Manauscult defende cofinanciamento federais para editais municipais

Como forma de garantir equidade no fomento dos recursos federais à Cultura, o diretor-presidente da Fundação Municipal de Cultura, Turismo e Eventos (Manauscult), Bernardo Monteiro de Paula, defendeu, nessa segunda (25), o modelo de cofinanciamento para os editais municipais.

“É uma medida que permite o fortalecimento da política pública em Cultura com valores que o Governo Federal repassa aos municípios para que estes auxiliem na execução da estratégia.
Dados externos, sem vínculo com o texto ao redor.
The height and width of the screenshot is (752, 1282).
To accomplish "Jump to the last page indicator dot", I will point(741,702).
Além disso, permitem uma descentralização do fomento e geram um impacto positivo direto na produção artística, no acesso à Cultura e no desenvolvimento econômico local”, afirmou.
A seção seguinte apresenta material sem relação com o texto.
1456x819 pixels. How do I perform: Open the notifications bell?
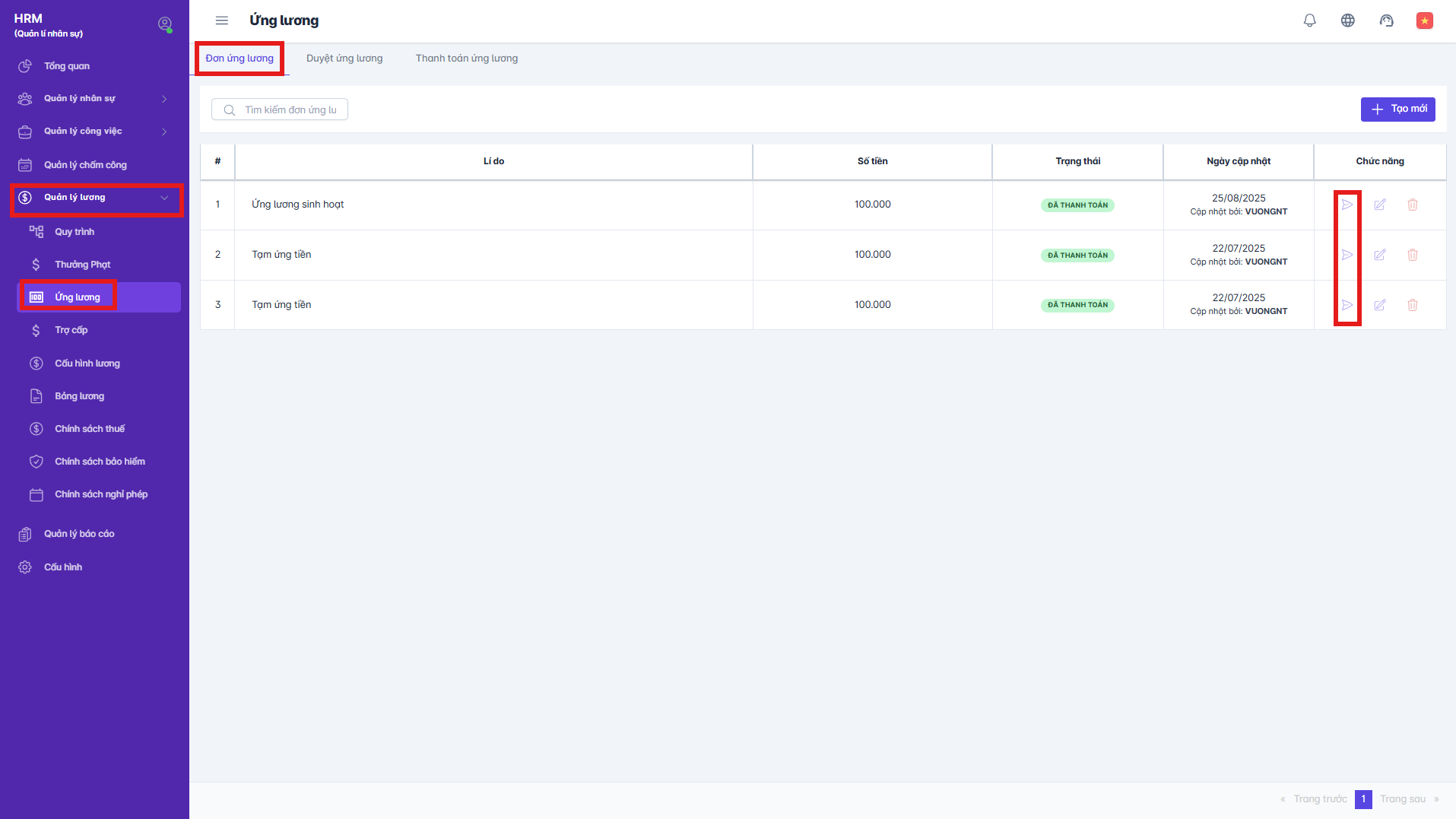(1309, 21)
O cofinanciamento já é utilizado, por exemplo, pelo Ministério da Cultura na aplicação dos recursos do Fundo Setorial do Audiovisual, em uma proporção de 3 para 1, ou seja, para cada real investido pelo município, R$ 3 são aportados pelo Governo Federal.
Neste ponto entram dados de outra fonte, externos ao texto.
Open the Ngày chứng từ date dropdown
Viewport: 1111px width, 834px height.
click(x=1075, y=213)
Ele avaliou ainda que o impacto no município de Manaus seria de R$ 6 a R$ 8 milhões de investimento anual. “A Prefeitura de Manaus já vem consolidando esse caminho com recursos próprios e vontade política do prefeito Arthur Virgílio Neto que sancionou e regulamentou a Lei Municipal de Incentivo à Cultura; implementou o Siscult, que garante o fomento à Cultura, Folclore e Carnaval como política pública; além de manter o investimento regular na produção artístico-cultural da cidade nos últimos cinco anos, por meio do edital Conexões Culturais”, disse.

O diretor-presidente da Manauscult, defendeu o modelo durante visita do ministro da Cultura, Sérgio Sá Leitão, a Manaus, para abertura do circuito #culturagerafuturo, seminário voltado à discussão dos mecanismos de acesso à Lei Rouanet.

O ministro apresentou o 20º seminário #culturaparaofuturo que, até o fim de julho, deverá ter percorrido as 27 capitais brasileiras promovendo oficinas, palestras e mesas redondas sobre ferramentas de incentivo à cultura disponibilizadas pelo Governo Federal.

“Temos feito este seminário em vários capitais brasileiras, o que nos permite conhecer mais de perto a realidade cultural dos diversos Estados brasileiros e contribuir para capacitação dos artistas e gestores para que possamos aumentar os recursos disponibilizados”, afirmou. “Queremos propor para a sociedade brasileira um novo olhar sobre a cultura: que reconheça a importância capital e estratégica das expressões artístico-culturais da nossa sociedade para o desenvolvimento econômico e fortalecimento da economia criativa, bem como da identidade como ativo internacional”, afirmou Leitão.

Atualmente, o segmento cultural no Brasil representa 2,64% do PIB, número meio que a indústria têxtil, farmacêutica e de eletroeletrônicos, por exemplo, com o diferencial de impactar positivamente outras áreas da economia.

O Amazonas é o 16º no ranking brasileiro e o segundo na região Norte em número de projetos aprovados pela Lei Rouanet. Ao todo, são 21 projetos com 18 milhões autorizados dos quais foram efetivamente captados R$ 2 milhões referente a 4 projetos, em 2017.

O número, segundo o Ministério da Cultura representa um aumento de 130% a mais que em 2016. Sá Leitão admitiu que a Lei tende a reproduzir desigualdades regionais porque deriva de impostos que o governo abriu mão de cobrar das empresas patrocinadoras. Porém, quem em última análise decide sobre os projetos culturais que receberão patrocínio, entre aqueles previamente habilitados pelo Ministério da Cultura, são os departamentos de marketing das empresas. A Região Norte, por exemplo, representa 0,92% da captação via Lei Rouanet.